They are called cluster headaches because the attacks come in clusters lasting 2 weeks to rarely even months and then can disappear for months or years. The pain arrives with little warning, and it has been described as the most severe and intense pain of any headache type. It lasts from 30 to 45 minutes, although it might persist for several hours before it disappears and it can reoccur later in the day. Most sufferers experience one to four headaches a day during a cluster period. These headaches frequently surface during the morning or late at night.
Clusters often occur during spring or autumn and may be associated with the change in sleep patterns caused by the change in the length of the day and night. Approximately 10 percent of the sufferers, however, experience chronic cluster headaches that occur all year long.

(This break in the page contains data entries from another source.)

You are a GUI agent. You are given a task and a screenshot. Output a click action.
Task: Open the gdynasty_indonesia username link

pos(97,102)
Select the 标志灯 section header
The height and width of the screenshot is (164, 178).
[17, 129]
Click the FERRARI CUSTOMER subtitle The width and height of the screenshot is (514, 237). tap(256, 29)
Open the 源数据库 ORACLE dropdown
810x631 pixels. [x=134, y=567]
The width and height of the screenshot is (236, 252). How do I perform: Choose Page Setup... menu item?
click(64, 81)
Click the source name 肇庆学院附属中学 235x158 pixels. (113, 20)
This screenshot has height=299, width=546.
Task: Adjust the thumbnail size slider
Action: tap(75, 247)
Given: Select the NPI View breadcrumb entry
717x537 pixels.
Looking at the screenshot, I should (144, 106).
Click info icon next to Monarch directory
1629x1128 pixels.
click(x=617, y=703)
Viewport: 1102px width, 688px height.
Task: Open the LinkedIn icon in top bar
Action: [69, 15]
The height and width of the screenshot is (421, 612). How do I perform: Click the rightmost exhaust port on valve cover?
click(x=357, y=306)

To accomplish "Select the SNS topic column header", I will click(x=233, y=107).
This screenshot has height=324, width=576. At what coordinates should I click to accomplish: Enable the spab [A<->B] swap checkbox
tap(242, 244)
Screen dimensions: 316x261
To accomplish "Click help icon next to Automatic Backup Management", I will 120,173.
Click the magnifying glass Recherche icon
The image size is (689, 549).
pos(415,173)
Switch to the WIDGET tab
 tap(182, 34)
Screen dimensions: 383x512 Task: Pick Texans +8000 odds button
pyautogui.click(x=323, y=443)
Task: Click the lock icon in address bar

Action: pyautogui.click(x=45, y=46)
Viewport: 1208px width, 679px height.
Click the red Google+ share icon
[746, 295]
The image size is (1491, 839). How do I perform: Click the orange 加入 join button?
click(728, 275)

The headache is usually one sided and rarely switches sides from one attack to another. Most often cluster headaches start with pain around one eye, "like a nail or knife stabbing or piercing" the eye, it often is accompanied by a tearing or bloodshot eye and a runny nose on the side of the headache. It can radiate from the eye to the forehead, temple and cheek on the same side. The pain of a cluster headache has been described as piercing, burning, throbbing, pulsating, and so excruciating that most victims cannot sit still and feel compelled to rock in a chair, walk back and forth, or bang their heads against something. This is probably the biggest difference between cluster headaches and migraines. In contrast, most migraine patients want to lay down and even sleep if they can. Unfortunately, it is possible for a person to suffer from both migraines and clusters, although it is rare.
These are very rare headaches. It is estimated that less than one percent of the population are victims of cluster headaches. Most patients are between the ages of 20 and 45. Men suffer from these awful headaches more than women (about five to one).